Personal information
- Full name: James Francis Patterson
- Born: 8 May 1919 Collie, Western Australia
- Died: 13 January 1994 (aged 74)
- Height: 182 cm (6 ft 0 in)
- Weight: 78 kg (172 lb)

Playing career^{1}
- Years: Club / Games (Goals)
- 1943–44, 1946–47: North Melbourne / 25 (20)
- 1947–48: Sandringham (VFA) / 37 (18)
- 1949: Perth (WAFL) / 01 0(0)
- ^{1} Playing statistics correct to the end of 1947.

Career highlights
- 1947 VFA Grand Final;

= Jim Patterson (Australian footballer) =

Australian rules footballer, born 1919

James Francis Patterson (8 May 1919 – 13 January 1994) was an Australian rules footballer who played with North Melbourne in the Victorian Football League (VFL).

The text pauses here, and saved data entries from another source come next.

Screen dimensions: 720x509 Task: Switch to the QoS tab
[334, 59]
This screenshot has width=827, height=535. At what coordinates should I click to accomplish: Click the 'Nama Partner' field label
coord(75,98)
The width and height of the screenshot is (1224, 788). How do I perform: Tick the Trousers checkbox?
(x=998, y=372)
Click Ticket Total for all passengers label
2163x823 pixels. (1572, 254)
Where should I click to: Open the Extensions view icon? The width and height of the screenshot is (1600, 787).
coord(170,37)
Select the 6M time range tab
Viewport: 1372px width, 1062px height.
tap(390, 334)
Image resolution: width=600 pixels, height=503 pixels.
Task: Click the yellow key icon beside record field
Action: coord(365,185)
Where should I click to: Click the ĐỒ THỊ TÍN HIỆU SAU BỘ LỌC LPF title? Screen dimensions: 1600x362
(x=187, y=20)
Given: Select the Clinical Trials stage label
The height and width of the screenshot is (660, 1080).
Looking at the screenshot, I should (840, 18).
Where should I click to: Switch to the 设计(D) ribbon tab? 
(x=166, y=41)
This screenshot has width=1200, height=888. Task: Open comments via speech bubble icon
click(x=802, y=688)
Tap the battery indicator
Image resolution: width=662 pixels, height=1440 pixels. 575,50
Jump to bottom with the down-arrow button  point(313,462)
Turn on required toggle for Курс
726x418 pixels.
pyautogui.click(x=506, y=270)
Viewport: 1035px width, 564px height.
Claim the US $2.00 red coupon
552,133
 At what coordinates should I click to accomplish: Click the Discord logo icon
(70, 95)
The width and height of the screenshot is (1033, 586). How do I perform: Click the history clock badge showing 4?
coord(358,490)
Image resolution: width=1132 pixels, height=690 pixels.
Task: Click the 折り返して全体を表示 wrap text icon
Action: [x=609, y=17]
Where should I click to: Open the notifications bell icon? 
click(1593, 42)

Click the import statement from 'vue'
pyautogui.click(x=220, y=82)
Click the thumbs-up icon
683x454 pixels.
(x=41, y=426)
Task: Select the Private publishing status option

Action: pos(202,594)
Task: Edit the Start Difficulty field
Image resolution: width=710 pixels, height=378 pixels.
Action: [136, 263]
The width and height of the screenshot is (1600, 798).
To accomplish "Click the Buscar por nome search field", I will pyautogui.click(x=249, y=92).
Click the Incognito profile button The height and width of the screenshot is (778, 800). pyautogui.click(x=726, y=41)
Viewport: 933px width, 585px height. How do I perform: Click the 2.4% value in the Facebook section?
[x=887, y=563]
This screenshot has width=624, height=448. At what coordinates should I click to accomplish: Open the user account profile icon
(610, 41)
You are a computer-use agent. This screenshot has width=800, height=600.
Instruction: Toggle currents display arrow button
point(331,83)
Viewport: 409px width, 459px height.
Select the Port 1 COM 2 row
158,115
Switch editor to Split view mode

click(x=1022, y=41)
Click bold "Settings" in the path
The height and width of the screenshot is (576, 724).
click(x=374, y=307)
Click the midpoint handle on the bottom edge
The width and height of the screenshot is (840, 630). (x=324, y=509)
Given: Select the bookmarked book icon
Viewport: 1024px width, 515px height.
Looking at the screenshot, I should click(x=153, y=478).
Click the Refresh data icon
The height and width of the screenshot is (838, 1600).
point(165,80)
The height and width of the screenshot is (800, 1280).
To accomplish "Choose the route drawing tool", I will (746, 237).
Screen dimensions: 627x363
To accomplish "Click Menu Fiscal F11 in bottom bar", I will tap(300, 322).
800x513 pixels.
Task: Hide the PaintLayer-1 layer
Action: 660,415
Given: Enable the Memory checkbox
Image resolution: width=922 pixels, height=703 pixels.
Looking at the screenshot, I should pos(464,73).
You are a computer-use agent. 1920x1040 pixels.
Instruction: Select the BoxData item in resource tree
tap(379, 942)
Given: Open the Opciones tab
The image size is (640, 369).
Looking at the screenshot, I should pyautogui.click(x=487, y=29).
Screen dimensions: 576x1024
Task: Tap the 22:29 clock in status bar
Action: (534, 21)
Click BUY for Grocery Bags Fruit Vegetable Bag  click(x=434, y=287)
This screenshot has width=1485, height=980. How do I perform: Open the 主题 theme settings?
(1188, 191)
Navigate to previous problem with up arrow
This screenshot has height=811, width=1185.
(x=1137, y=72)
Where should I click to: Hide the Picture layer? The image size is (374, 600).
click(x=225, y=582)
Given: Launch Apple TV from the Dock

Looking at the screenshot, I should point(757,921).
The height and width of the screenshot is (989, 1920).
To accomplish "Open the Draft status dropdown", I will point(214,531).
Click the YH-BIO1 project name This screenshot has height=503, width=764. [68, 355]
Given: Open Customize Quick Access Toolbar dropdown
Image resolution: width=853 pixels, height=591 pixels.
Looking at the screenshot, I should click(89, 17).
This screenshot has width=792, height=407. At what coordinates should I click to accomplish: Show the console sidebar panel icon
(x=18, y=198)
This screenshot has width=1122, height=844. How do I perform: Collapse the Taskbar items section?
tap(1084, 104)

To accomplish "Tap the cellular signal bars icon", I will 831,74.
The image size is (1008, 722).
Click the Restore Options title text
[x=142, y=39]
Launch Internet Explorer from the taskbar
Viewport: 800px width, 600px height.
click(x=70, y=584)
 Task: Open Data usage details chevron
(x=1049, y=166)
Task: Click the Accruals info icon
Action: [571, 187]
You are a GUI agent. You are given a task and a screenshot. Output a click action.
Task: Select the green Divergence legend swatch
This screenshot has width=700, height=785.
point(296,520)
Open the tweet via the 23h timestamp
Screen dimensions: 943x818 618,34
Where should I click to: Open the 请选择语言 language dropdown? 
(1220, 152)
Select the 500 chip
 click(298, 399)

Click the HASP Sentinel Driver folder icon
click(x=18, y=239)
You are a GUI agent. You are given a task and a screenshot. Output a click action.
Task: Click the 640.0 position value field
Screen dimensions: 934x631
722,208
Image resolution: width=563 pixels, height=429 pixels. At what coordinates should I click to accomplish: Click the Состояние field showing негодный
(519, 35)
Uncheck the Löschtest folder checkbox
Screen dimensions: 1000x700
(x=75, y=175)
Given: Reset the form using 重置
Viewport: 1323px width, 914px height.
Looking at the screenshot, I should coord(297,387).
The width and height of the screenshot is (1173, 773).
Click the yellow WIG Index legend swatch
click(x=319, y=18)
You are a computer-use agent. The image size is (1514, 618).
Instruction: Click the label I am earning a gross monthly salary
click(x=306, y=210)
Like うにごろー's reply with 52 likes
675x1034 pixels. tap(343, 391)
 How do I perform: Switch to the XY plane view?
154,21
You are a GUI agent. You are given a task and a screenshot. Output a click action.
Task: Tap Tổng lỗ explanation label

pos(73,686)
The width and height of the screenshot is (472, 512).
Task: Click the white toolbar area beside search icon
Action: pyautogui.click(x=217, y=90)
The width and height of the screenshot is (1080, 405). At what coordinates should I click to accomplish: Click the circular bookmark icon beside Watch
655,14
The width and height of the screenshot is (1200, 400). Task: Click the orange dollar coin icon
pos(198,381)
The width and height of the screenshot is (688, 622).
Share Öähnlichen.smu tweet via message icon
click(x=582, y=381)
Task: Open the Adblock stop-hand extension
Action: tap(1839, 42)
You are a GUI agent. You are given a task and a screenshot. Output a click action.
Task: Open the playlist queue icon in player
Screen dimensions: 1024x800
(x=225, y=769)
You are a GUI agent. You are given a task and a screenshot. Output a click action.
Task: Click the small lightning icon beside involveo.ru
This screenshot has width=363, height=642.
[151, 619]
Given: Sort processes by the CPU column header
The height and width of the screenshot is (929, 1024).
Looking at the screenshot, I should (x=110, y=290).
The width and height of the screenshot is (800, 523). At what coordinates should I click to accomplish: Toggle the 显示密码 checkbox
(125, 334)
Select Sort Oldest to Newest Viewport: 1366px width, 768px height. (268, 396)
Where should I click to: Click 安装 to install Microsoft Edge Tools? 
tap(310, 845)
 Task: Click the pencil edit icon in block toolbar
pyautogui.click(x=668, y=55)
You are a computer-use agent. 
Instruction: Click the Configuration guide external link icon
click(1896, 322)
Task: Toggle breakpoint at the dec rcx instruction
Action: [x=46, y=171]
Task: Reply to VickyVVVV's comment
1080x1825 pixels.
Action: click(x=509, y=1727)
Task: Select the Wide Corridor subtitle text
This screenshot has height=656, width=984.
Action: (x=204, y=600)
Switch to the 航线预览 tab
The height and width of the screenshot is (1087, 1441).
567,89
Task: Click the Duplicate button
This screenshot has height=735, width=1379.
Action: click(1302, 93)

Patterson enlisted in the Royal Australian Navy in 1936, aged 17, and served for a total of 12 years, including all of World War II. It was during his service with the Army that he played a total of 25 games with North Melbourne across four seasons.

Patterson subsequently played for Sandringham for two years before returning to Western Australia where he played a solitary game for Perth in the West Australian Football League.